* **PROBLEM REQUIREMENTS**
Instruction for the data below: set down exactly the lines from the line with "Where should I click to: Open the File" to the line with "Select part balloon number 3", inclusive, and no others.

* **EXTRACTED INFORMATION**
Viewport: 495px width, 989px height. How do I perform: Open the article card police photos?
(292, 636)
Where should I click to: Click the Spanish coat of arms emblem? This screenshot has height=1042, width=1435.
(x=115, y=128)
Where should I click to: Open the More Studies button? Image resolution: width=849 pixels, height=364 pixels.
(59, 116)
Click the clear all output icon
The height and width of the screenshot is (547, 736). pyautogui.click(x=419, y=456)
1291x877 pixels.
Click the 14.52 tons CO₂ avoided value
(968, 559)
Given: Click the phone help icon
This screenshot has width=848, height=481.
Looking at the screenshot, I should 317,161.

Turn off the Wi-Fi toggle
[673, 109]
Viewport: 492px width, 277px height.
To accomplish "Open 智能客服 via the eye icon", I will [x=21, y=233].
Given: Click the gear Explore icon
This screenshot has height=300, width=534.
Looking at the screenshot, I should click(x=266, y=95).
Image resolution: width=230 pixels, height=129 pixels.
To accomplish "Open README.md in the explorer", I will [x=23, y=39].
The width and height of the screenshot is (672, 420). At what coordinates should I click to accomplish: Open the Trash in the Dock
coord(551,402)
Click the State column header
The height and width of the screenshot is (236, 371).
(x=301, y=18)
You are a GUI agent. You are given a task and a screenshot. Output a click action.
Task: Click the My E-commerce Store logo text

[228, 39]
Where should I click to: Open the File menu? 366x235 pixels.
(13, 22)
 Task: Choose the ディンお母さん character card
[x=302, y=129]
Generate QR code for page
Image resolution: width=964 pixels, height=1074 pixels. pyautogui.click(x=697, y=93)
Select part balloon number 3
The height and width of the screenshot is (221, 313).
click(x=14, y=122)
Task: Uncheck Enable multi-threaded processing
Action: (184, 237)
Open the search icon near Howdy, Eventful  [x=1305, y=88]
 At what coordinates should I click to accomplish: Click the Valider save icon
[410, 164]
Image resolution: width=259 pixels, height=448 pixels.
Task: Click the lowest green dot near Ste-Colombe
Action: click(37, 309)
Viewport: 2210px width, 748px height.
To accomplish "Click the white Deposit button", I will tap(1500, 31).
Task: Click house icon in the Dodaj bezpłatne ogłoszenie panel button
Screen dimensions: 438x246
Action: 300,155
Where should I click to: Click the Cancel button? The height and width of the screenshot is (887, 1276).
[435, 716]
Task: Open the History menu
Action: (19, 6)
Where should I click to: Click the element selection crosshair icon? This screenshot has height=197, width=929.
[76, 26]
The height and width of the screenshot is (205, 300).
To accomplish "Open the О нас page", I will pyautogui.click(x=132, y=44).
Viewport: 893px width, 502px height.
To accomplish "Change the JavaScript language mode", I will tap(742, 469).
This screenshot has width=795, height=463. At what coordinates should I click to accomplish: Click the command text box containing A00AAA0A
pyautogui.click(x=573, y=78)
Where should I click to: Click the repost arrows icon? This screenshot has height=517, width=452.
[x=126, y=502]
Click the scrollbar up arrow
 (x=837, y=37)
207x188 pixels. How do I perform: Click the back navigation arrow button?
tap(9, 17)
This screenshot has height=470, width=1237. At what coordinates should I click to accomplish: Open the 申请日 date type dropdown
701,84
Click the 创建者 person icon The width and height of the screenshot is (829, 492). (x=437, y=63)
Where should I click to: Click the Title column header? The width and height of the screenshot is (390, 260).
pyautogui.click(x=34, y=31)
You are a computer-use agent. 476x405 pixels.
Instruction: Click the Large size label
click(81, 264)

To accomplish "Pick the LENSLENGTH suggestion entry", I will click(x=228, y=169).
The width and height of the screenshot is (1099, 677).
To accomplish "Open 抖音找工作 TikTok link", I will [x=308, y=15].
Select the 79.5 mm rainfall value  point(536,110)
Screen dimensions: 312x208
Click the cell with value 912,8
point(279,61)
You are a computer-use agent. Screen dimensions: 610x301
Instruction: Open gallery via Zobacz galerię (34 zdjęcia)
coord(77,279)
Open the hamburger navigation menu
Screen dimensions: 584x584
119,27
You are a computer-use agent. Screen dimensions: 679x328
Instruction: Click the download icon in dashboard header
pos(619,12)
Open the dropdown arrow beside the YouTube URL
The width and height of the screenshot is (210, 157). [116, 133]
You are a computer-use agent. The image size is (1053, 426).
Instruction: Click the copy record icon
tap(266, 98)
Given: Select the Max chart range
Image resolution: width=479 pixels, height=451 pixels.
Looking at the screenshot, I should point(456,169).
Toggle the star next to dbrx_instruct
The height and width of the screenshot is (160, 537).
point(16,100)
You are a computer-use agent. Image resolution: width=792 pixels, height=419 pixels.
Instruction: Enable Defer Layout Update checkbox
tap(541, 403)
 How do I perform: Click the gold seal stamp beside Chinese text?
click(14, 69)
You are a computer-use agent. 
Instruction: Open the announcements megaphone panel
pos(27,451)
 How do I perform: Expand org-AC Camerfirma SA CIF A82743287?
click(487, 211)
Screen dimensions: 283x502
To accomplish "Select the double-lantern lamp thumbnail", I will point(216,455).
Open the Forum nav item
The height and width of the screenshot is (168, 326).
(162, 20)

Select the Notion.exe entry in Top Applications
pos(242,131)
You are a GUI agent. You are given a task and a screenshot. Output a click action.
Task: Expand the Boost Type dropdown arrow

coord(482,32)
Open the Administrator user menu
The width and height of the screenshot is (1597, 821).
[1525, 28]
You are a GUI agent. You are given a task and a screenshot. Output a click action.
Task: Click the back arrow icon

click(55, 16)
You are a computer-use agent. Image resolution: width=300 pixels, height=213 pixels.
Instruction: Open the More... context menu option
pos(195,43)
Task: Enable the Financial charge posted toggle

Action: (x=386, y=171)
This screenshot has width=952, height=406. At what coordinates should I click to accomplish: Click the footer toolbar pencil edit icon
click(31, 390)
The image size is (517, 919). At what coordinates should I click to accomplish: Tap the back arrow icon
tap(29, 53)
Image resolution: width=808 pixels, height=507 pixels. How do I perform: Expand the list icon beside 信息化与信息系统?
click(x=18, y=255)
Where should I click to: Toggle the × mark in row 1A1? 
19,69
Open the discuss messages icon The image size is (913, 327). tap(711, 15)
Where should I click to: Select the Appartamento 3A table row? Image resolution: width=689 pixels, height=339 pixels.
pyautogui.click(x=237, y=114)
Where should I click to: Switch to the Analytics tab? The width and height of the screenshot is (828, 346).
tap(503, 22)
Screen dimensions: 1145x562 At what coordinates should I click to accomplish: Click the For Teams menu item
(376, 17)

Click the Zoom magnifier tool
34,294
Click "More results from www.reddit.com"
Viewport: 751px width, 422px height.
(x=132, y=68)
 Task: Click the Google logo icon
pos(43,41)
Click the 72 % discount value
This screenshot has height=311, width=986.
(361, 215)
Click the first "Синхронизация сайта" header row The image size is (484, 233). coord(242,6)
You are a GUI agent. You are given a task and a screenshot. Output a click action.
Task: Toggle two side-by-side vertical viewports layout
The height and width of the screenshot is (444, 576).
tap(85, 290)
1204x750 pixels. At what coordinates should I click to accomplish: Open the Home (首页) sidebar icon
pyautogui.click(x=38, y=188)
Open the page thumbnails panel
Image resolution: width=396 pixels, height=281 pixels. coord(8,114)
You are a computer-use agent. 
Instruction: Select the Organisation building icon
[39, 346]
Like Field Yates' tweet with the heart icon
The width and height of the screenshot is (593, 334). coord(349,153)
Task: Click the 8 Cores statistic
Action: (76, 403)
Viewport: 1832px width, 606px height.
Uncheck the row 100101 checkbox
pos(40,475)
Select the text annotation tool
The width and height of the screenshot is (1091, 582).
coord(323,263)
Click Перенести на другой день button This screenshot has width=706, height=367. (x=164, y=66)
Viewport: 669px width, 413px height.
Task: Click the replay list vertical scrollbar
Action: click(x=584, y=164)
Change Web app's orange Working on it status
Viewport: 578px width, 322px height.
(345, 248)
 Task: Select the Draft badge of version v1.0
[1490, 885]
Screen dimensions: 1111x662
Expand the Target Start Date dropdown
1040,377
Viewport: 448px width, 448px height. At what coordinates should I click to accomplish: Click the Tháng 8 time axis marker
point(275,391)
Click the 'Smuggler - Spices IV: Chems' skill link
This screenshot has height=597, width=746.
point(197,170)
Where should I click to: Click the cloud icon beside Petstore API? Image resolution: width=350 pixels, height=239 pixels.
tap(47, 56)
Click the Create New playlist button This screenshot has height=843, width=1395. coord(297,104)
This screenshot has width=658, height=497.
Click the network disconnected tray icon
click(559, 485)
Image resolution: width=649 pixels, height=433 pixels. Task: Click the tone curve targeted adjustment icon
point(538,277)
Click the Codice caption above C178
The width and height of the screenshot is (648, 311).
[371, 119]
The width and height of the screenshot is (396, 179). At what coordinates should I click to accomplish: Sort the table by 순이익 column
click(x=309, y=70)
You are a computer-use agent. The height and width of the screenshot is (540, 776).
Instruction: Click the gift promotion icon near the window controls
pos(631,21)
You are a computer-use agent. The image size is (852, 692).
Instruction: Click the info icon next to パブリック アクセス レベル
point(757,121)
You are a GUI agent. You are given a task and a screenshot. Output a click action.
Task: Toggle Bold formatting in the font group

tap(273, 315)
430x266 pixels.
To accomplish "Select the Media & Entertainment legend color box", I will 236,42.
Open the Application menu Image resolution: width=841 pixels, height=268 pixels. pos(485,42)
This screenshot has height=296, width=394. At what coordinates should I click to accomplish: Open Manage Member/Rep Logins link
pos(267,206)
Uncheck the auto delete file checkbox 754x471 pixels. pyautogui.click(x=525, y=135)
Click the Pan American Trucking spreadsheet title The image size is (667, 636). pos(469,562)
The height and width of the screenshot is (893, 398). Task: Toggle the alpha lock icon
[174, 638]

* **WRITTEN RESPONSE**
Where should I click to: Open the File menu? 366x235 pixels.
(13, 22)
 Task: Choose the ディンお母さん character card
[x=302, y=129]
Generate QR code for page
Image resolution: width=964 pixels, height=1074 pixels. pyautogui.click(x=697, y=93)
Select part balloon number 3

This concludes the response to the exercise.